A better alternative is to periodically monitor the cat at home by training owners to use a glucometer to screen blood glucose. Rather than asking the owner to purchase a glucometer, veterinarians can send one home from the clinic.

Once a clinician diagnoses a patient with prediabetes, the two most important steps that can help prevent overt diabetes from developing are (1) implementing a weight-loss program if the patient is overweight; and (2) transitioning the cat to a high-protein/low-carbohydrate diabetic diet. Dietary therapy alone is possible at this point. If the owner needs an incentive to commit to their cat’s diet change, the veterinarian can stress that feeding a diet to manage cats with diabetes now might keep them from having to inject insulin twice a day down the road.

Can diabetic cats achieve remission—and retain it?
Imagine that your client has been told her cat has diabetes. She researches the condition online and learns that diabetes remission rates in cats can range from 8% to 100%, depending on which study is cited. What the owner may not realize is that if her cat has developed diabetes over time due to insulin resistance, the odds of remission are much lower than if the cat had developed diabetes secondary to something like steroid therapy. For natural disease in the United States, a more realistic percentage of cats that can achieve remission is 26-30%, based on reports from feline practitioners and veterinary endocrinologists. Factors that improve the likelihood that patients can achieve remission include the following:

Absence of concurrent conditions, such as kidney disease, especially advanced kidney disease. Both diabetes and renal disease tend to occur in older cats, and concurrent disease can complicate patient management. High-protein, low-carbohydrate diabetic diets are inappropriate for patients with advanced kidney disease; in such cases, the clinician typically needs to feed the cat a renal diet and rely on insulin injections to manage the diabetes.

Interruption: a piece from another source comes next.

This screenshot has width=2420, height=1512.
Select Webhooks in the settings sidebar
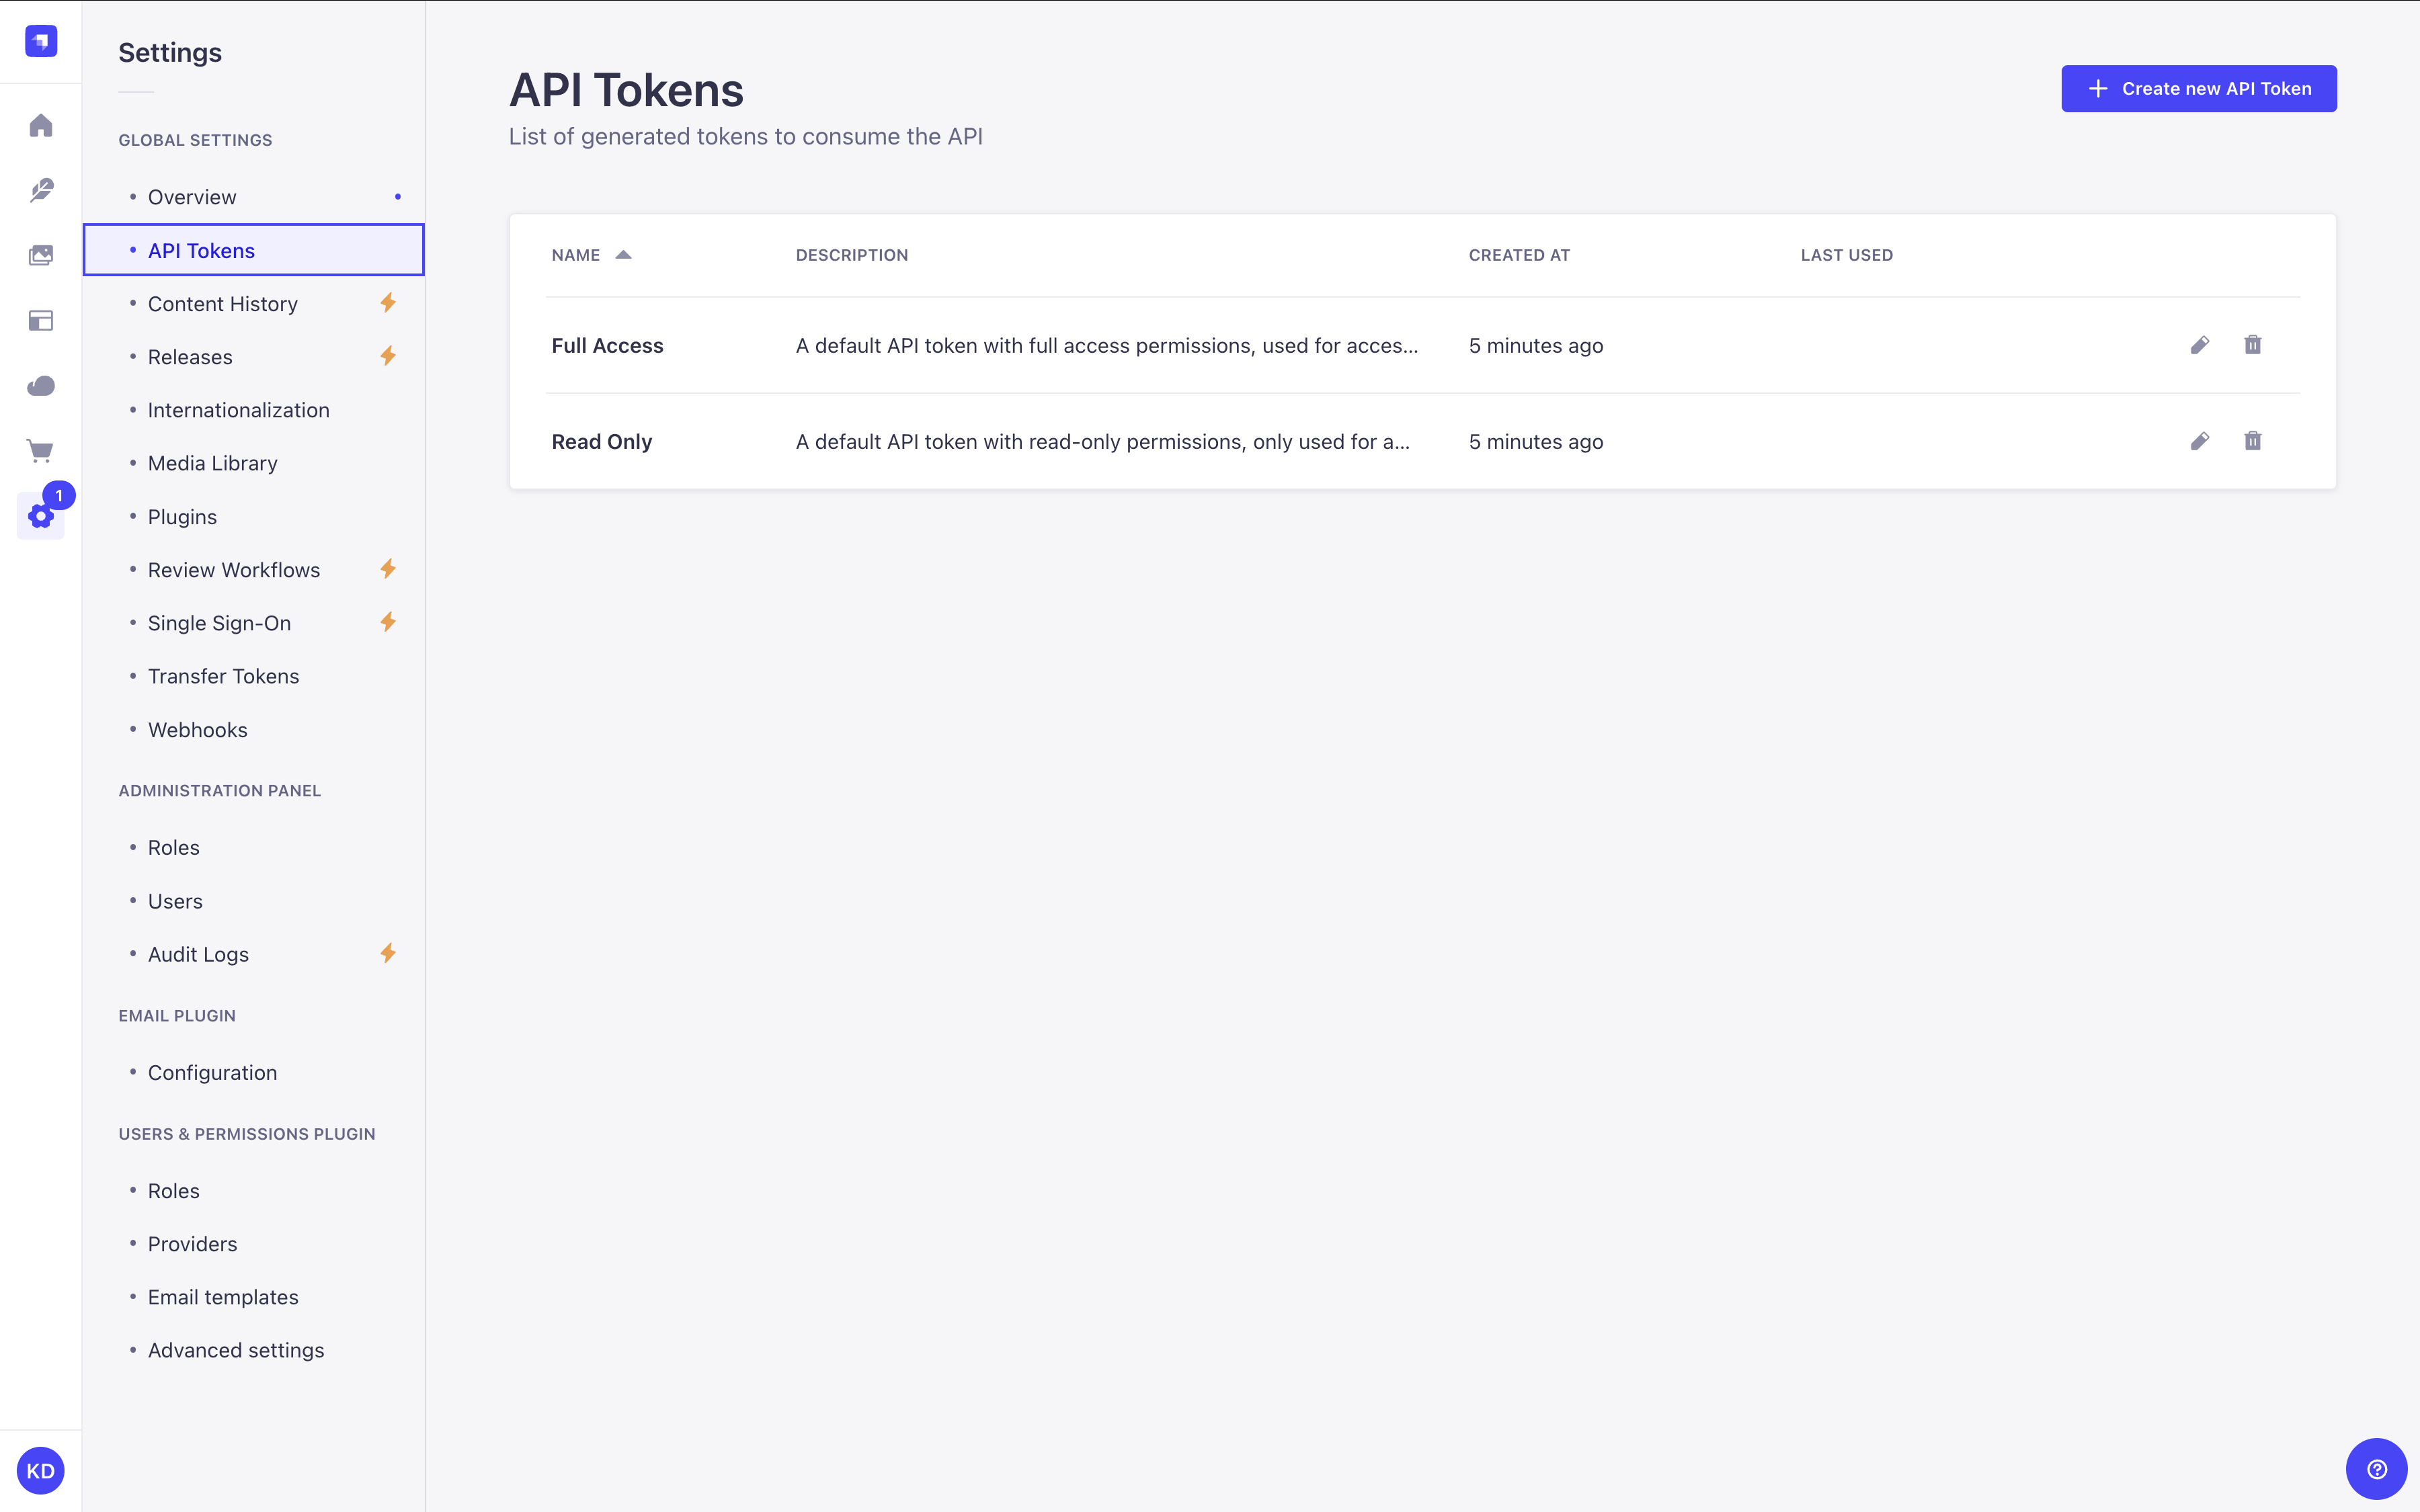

Weight management. Achieving and maintaining an ideal body weight increases the odds of achieving remission. A high-protein, low-carbohydrate diet, coupled with appropriate caloric intake, is the best nutritional strategy.

Exercise and activity. Owners may initially scoff at the idea of exercising their cats, but it’s important to remember that incorporating activity into the cat’s day doesn’t have to involve enormous lifestyles changes. Little things, like moving food and water bowls—perhaps to different floors in the house—will get the cat moving a little more. Spending just 10 minutes a day engaging the cat in play, whether the cat is chasing a laser pointer or a fluffy ball, is something most owners can do, and it can have an important and beneficial impact on the cat.

Unfortunately, remission isn’t always permanent, and cats may relapse within a year or two of discontinuing insulin injections. In such cases, a second remission is possible to achieve but is less likely.

The bottom line: While we as clinicians can neither control every factor involved in the development of feline diabetes nor some of the complications that ensue, there is much we can control through identification of prediabetic cats, weight management and dietary therapy.